During his first year in office, Obama marked Nowruz with a then-unprecedented message offering Iran a "new beginning" of diplomatic engagement with the United States.
But Tehran rebuffed Obama's gesture and relations soured further when Iranian authorities cracked down on opposition protesters after a disputed election last June, drawing U.S. condemnation.
"Over the course of the last year, it is the Iranian government that has chosen to isolate itself, and to choose a self-defeating focus on the past over a commitment to build a better future," Obama said.
"Even as we continue to have differences with the Iranian government, we will sustain our commitment to a more hopeful future for the Iranian people," he said.
FOCUS ON PEOPLE, SANCTIONS
Obama said the United States was increasing opportunities for educational exchanges for Iranian students to study at U.S. colleges and universities as well as working to increase access to Internet technology so Iranians could "communicate with each other, and with the world, without fear of censorship."
Obama's openness to engaging diplomatically with Iran if it "unclenched its fist" broke with the previous administration's policy of seeking to isolate the Islamic Republic, which President George W. Bush branded part of an "axis of evil."
Obama has not ruled out any options in dealing with Iran, the world's fifth-largest crude oil exporter, but U.S. officials have repeatedly made clear that their preferred option is diplomacy, given the difficulty of enforcing sanctions and the risk that military action could cause wider conflict.
The United States has agreed with Britain, France and Germany on a draft proposal for a fourth round of sanctions that would place new restrictions on Iranian banks and target the Revolutionary Guard and firms linked to it.
Washington has been struggling to win over China and Russia, both veto-wielding members of the U.N. Security Council and key allies of Iran, to agree to more aggressive sanctions.
In a development on Friday, Russian Prime Minister Vladimir Putin told visiting U.S. Secretary of State Hillary Clinton that Russian support for a new U.N. sanctions resolution was possible.
The United States, anxious not to undermine growing domestic opposition to President Mahmoud Ahmadinejad's government, has emphasized that any sanctions will be aimed at Iran's government, not its people.

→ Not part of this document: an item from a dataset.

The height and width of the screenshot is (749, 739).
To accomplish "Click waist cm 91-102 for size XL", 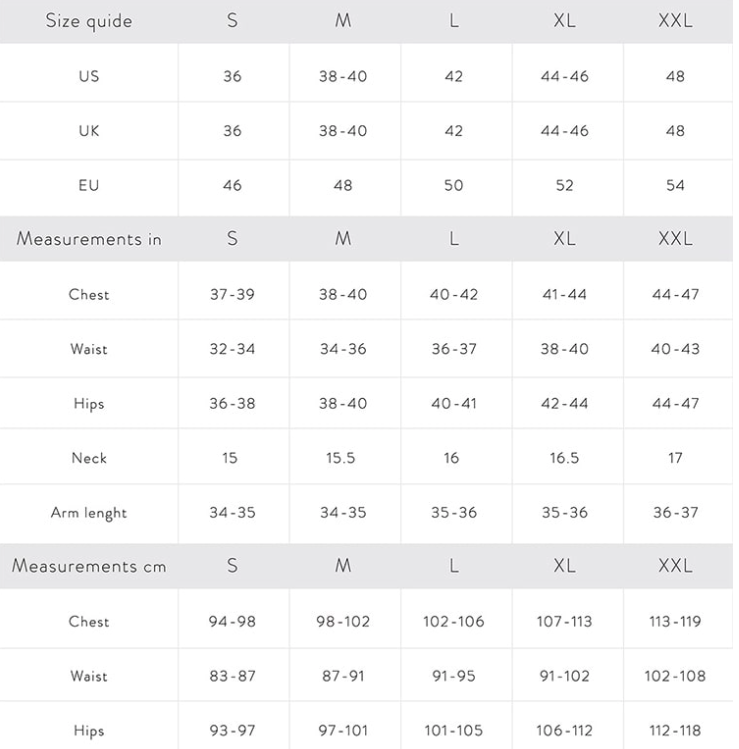I will pos(564,675).
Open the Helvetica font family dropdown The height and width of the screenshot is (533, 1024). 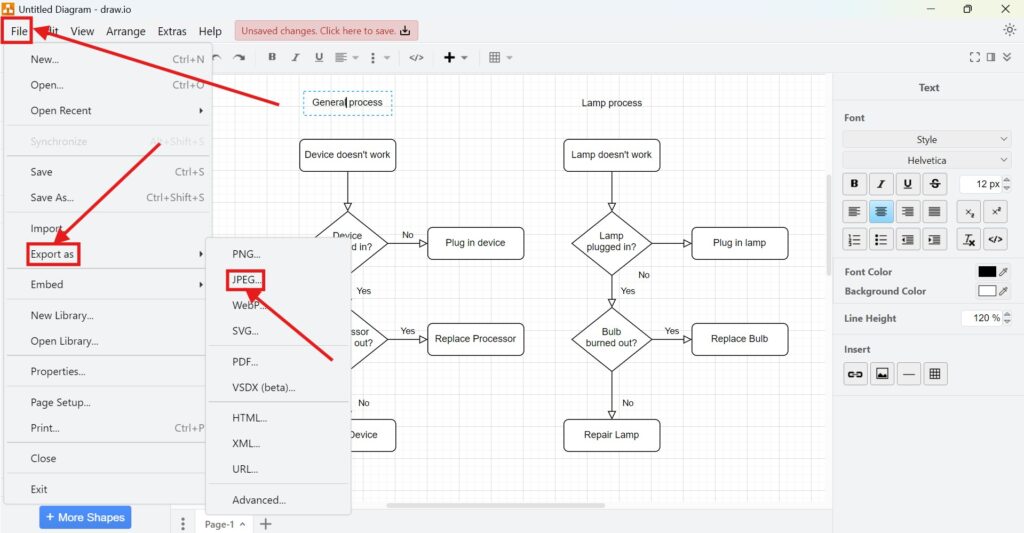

"I want the Iranian people to know what my country stands for. The United States believes in the dignity of every human being, and an international order that bends the arc of history in the direction of justice," Obama said.
He said the United States wanted "a future where Iranians can exercise their rights, to participate fully in the global economy, and enrich the world through educational and cultural exchanges beyond Iran's borders. That is the future that we seek. That is what America is for."